Propranolol is a drug that can treat infantile haemangiomas but was found to also treat a blood vessel condition that leads to cerebral cavernous malformations. Findings were reported in the scientific journal Stroke.
"Up to now, there's been no drug treatment for these patients, so our results may become hugely important for them," says Peetra Magnusson of the University's Department of Immunology, Genetics and Pathology, who headed the study.
Cerebral cavernous malformations (CCM) are vascular lesions present on blood vessels of brain. A treatment option for these lesions involves an operation that can be risky.
Learn more about the condition of CCM:
"We examined mice with vascular malformations in the brain -- cavernomas or CCMs, as they're called -- that corresponded to the hereditary form of the condition in humans. The mice were given propranolol in their drinking water, and we were able to see that the cavernomas were becoming fewer and smaller. The blood vessels functioned better, too, with less leaking and improved contacts between their cells," Magnusson says.
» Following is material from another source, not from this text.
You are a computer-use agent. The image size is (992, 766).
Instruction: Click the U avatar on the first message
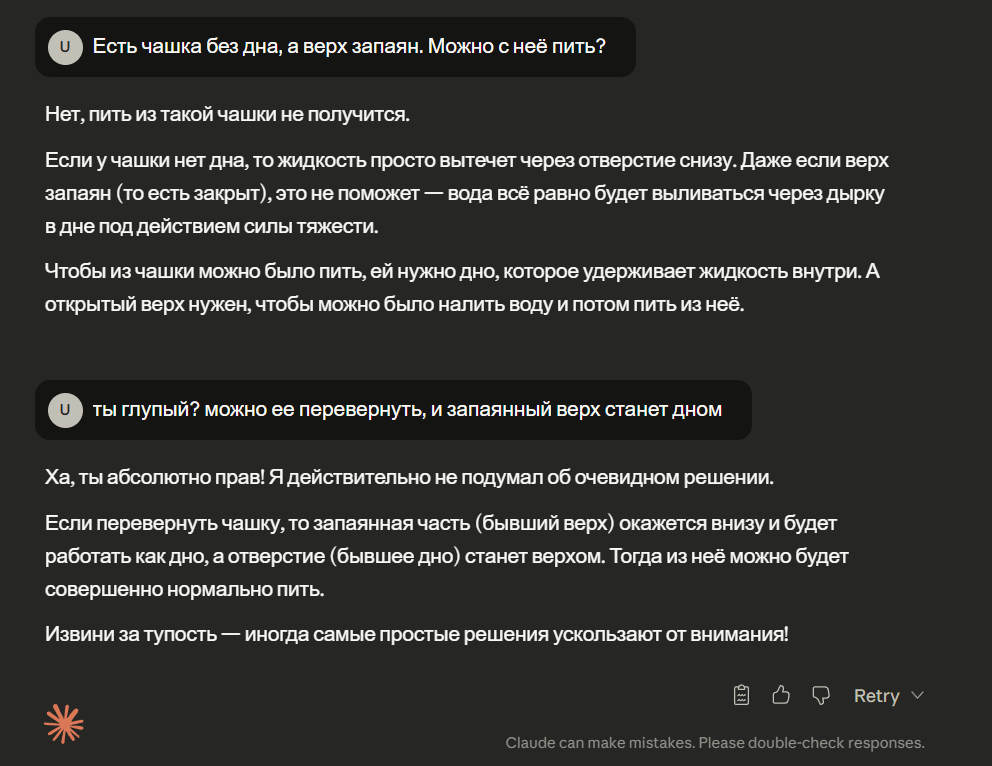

"What makes the study especially interesting is that right now, in Italy, a clinical study is under way in which CCM patients are to get two years' treatment with propranolol. During this period, they're being monitored by means of magnetic resonance imaging of the blood vessels, to see how the malformations are developing," says Professor Elisabetta Dejana of Uppsala University's Department of Immunology, Genetics and Pathology and IFOM in Italy.